No domingo 21 de maio de 2006, o Comércio da Franca divulgou escutas telefônicas gravadas pela Polícia Civil com autorização judicial que comprovariam a ligação da advogada Adriana Telini Pedro com criminosos. Realizado no ano anterior, o grampo flagrou Telini instruindo bandidos supostamente ligados ao PCC a roubarem um casal de clientes, que estavam com R$ 50 mil em dinheiro. Eles pretendiam se separar e dividiriam o valor referente à venda de uma casa.
De acordo com as escutas, tão logo as vítimas deixaram seu escritório, a advogada ligou para supostos comparsas, disse que os clientes estavam com muito dinheiro e deu dicas. “Deixa eu te falar com urgência: vai para a estrada de Patrocínio. Tem uma Fiorino, tá só com dois caras. O cara saiu com R$ 30 mil na bolsa (o restante estava com a mulher)”. O motorista mudou a rota e escapou do assalto. Os ladrões também não encontraram a mulher e Telini ligou para ela. “Alô. Cidinha? onde você está?” Havia ido ao médico. No dia 11 de junho de 2005, um criminoso que havia fugido da cadeia foi encontrado pela polícia nos fundos do escritório de Adriana Telini.

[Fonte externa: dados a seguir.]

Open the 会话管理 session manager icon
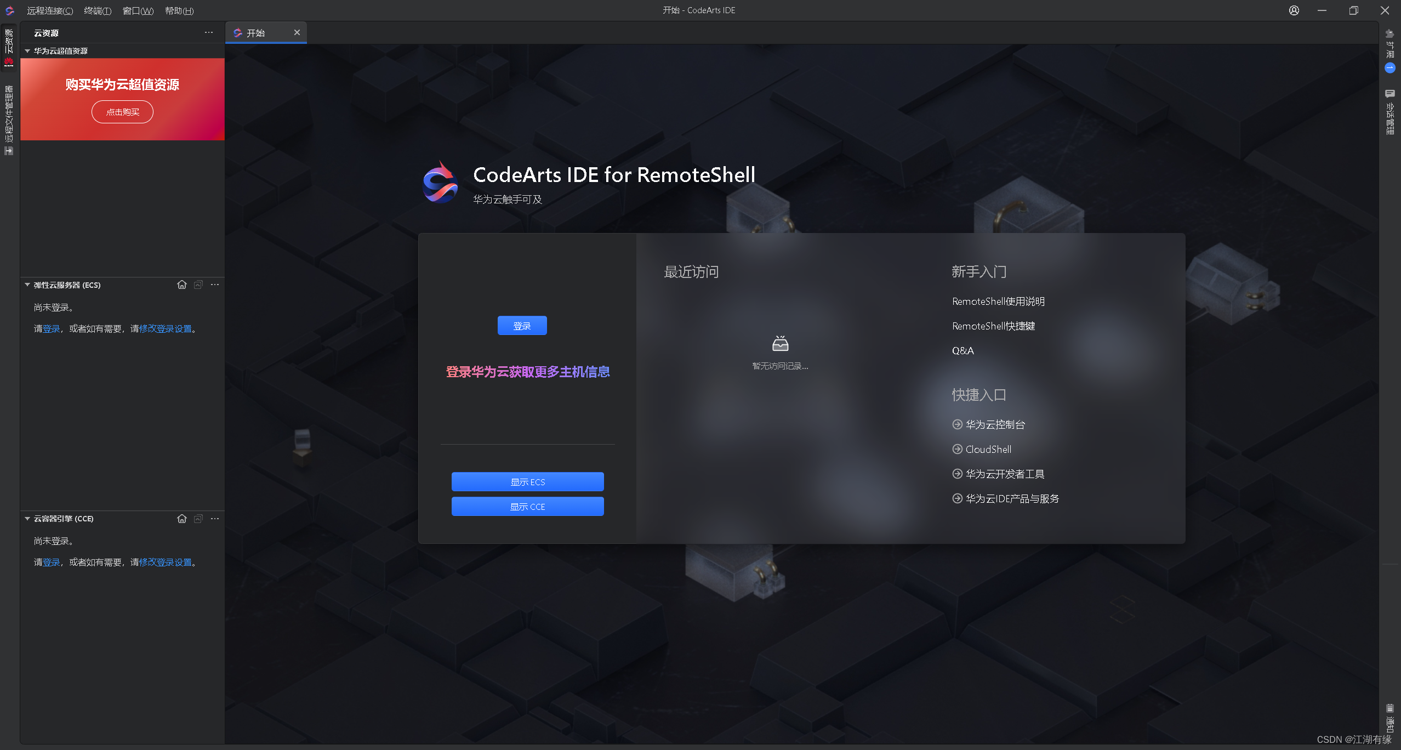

A advogada foi indiciada pela Polícia Civil de Franca por formação de quadrilha e, em outra ocasião, por associação para o tráfico de drogas (teria tentado ajudar a filha de um presidiário a localizar tijolos de maconha). Os dois processos ainda não foram apreciados pela Justiça.
Em setembro de 2006, após o caso ser divulgado pelo Comércio, o Tribunal de Ética e Disciplina da OAB, em Ribeirão Preto, suspendeu Adriana Telini por um ano. Ela recorreu e manteve o direito de trabalhar. “O processo está em fase de análise em São Paulo e não há previsão para um novo julgamento”, disse Antônio Morais Silva, um dos advogados de Telini.